(Saved entries)

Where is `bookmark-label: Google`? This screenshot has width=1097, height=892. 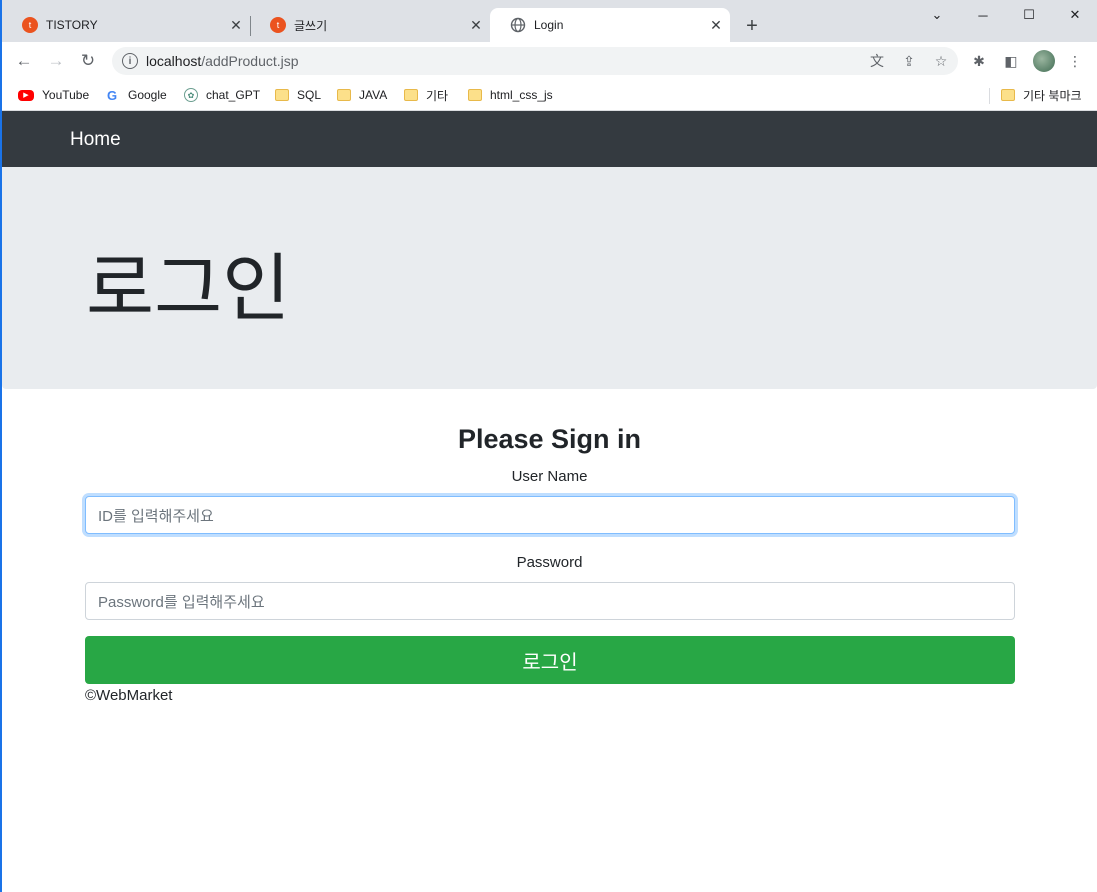 bookmark-label: Google is located at coordinates (148, 95).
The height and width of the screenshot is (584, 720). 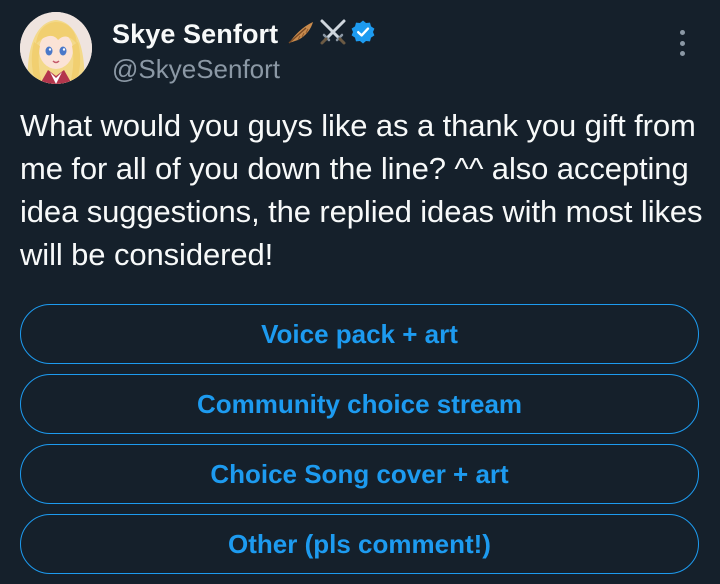 I want to click on more-options-icon, so click(x=682, y=43).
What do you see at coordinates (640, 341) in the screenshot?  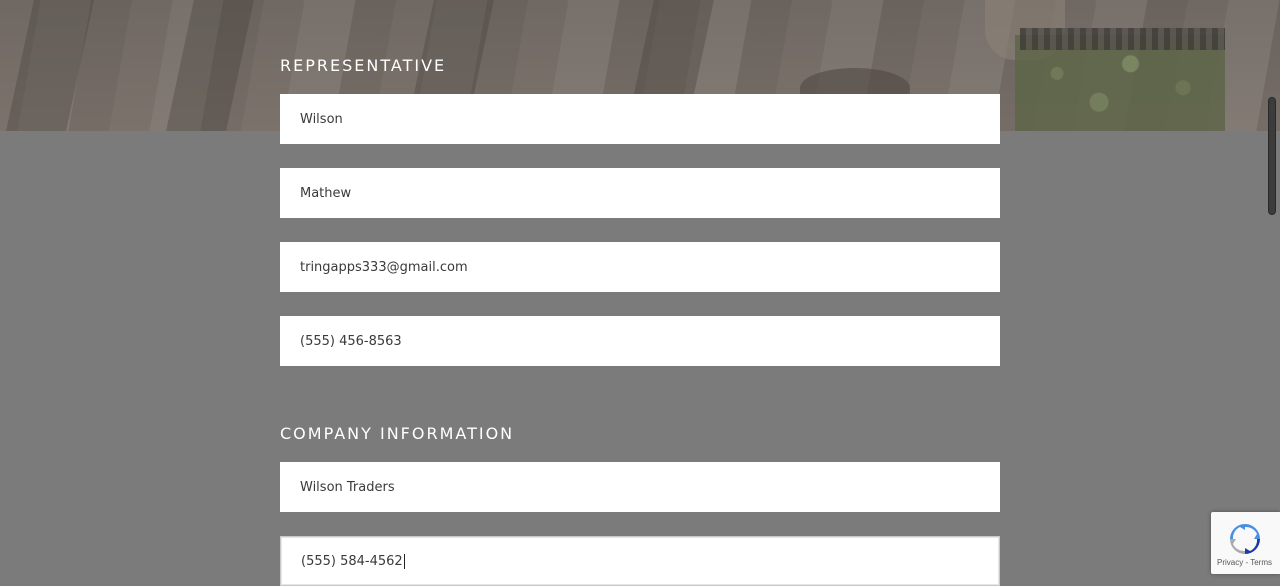 I see `representative-phone-field: (555) 456-8563` at bounding box center [640, 341].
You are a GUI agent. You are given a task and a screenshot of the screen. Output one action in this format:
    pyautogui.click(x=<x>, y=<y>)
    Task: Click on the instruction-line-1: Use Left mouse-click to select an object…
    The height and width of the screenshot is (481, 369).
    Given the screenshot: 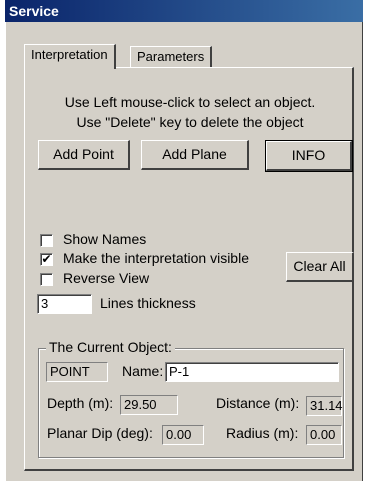 What is the action you would take?
    pyautogui.click(x=190, y=102)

> _TASK DIRECTIONS_: Recast the lines of the listing as a numbered list, from the line containing "You are a GUI" up to and including the line containing "Task: Click on", omitting blank lines.

> _TASK RESULT_:
1. You are a GUI agent. You are given a task and a screenshot of the screen. Output one action in this format:
2.     pyautogui.click(x=<x>, y=<y>)
3.     Task: Click on the instruction-line-1: Use Left mouse-click to select an object…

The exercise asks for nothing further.